» **WHAT TO DO**
Only the pictures stay out; please return all the entries below exactly as written.

» **LISTED ENTRIES**

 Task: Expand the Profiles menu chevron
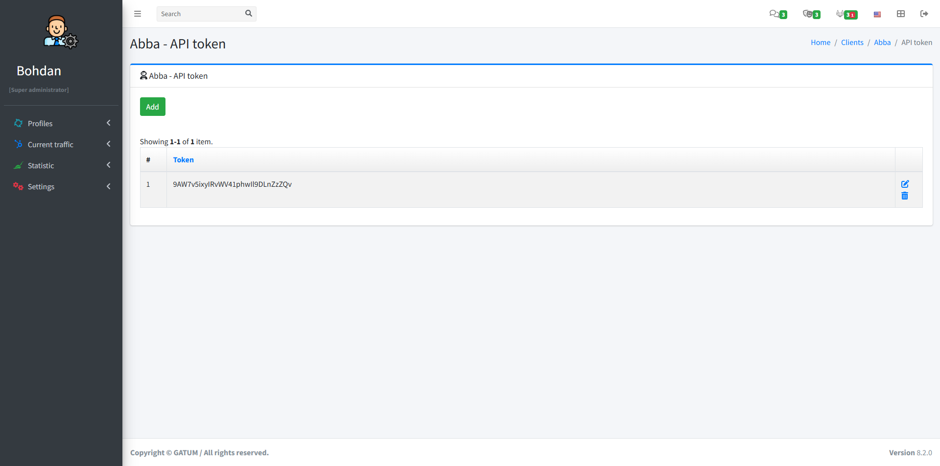(x=108, y=123)
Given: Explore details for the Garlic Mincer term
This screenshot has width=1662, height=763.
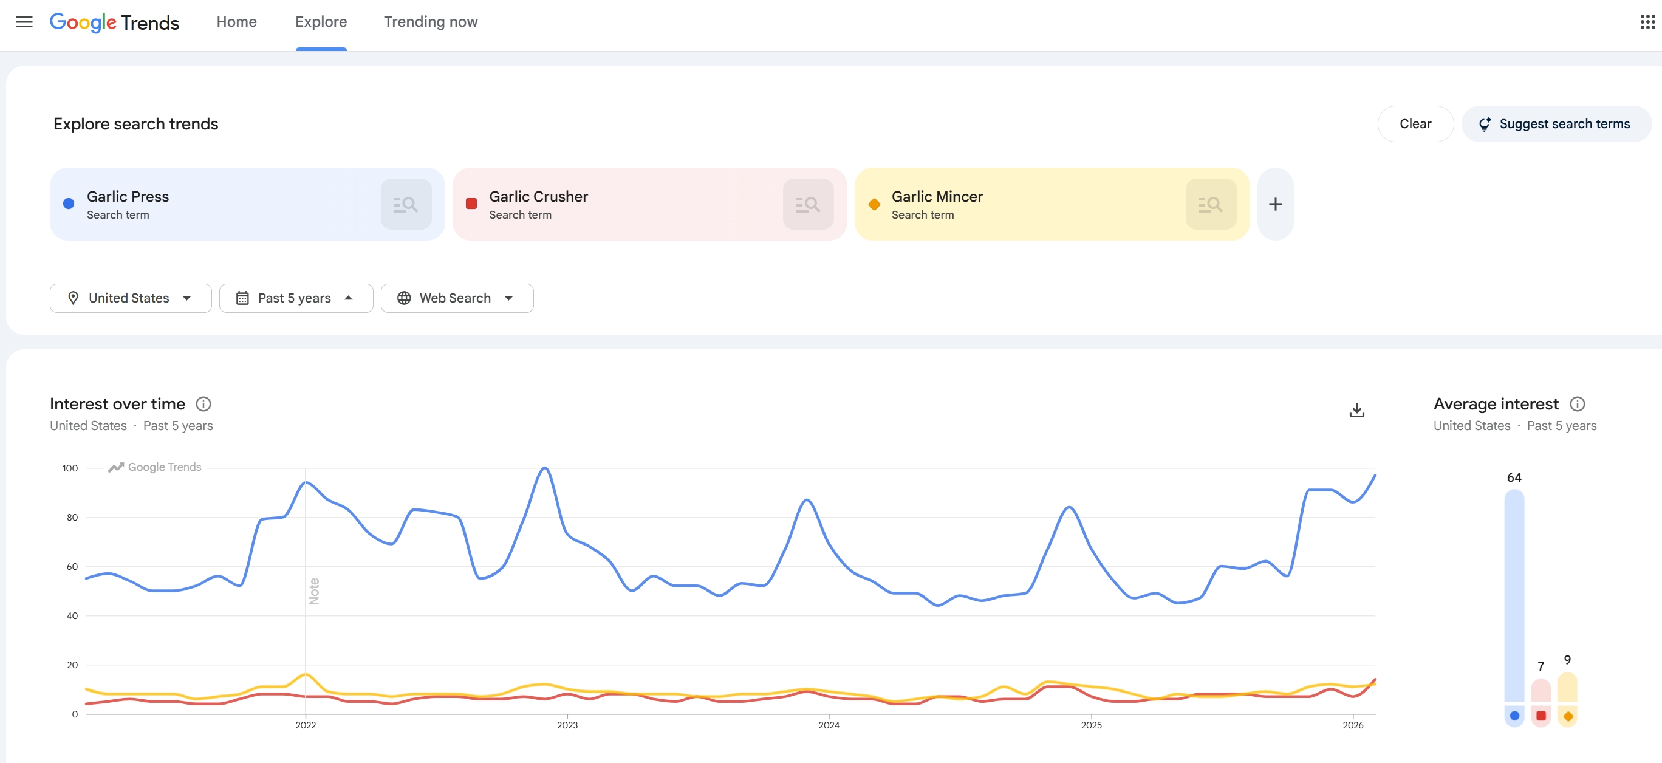Looking at the screenshot, I should pos(1210,203).
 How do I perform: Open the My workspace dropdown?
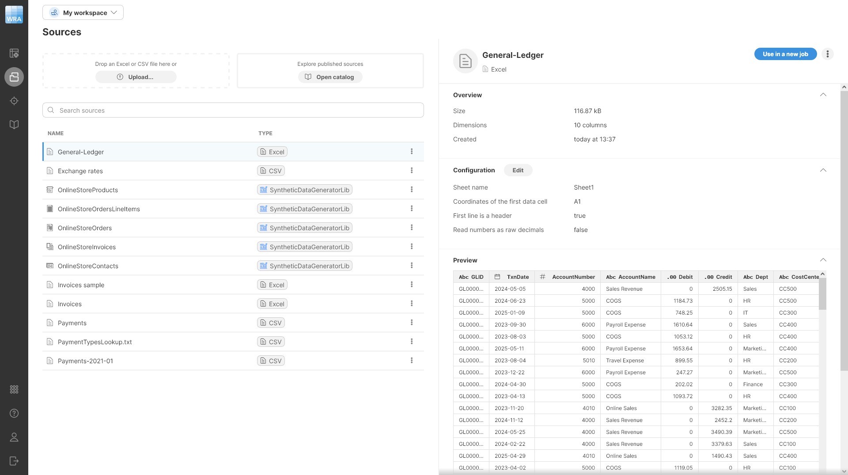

» **EXERCISE ANSWER**
 Task: Expand the Profiles menu chevron
(x=108, y=123)
Given: Explore details for the Garlic Mincer term
This screenshot has width=1662, height=763.
Looking at the screenshot, I should pos(1210,203).
 How do I perform: Open the My workspace dropdown?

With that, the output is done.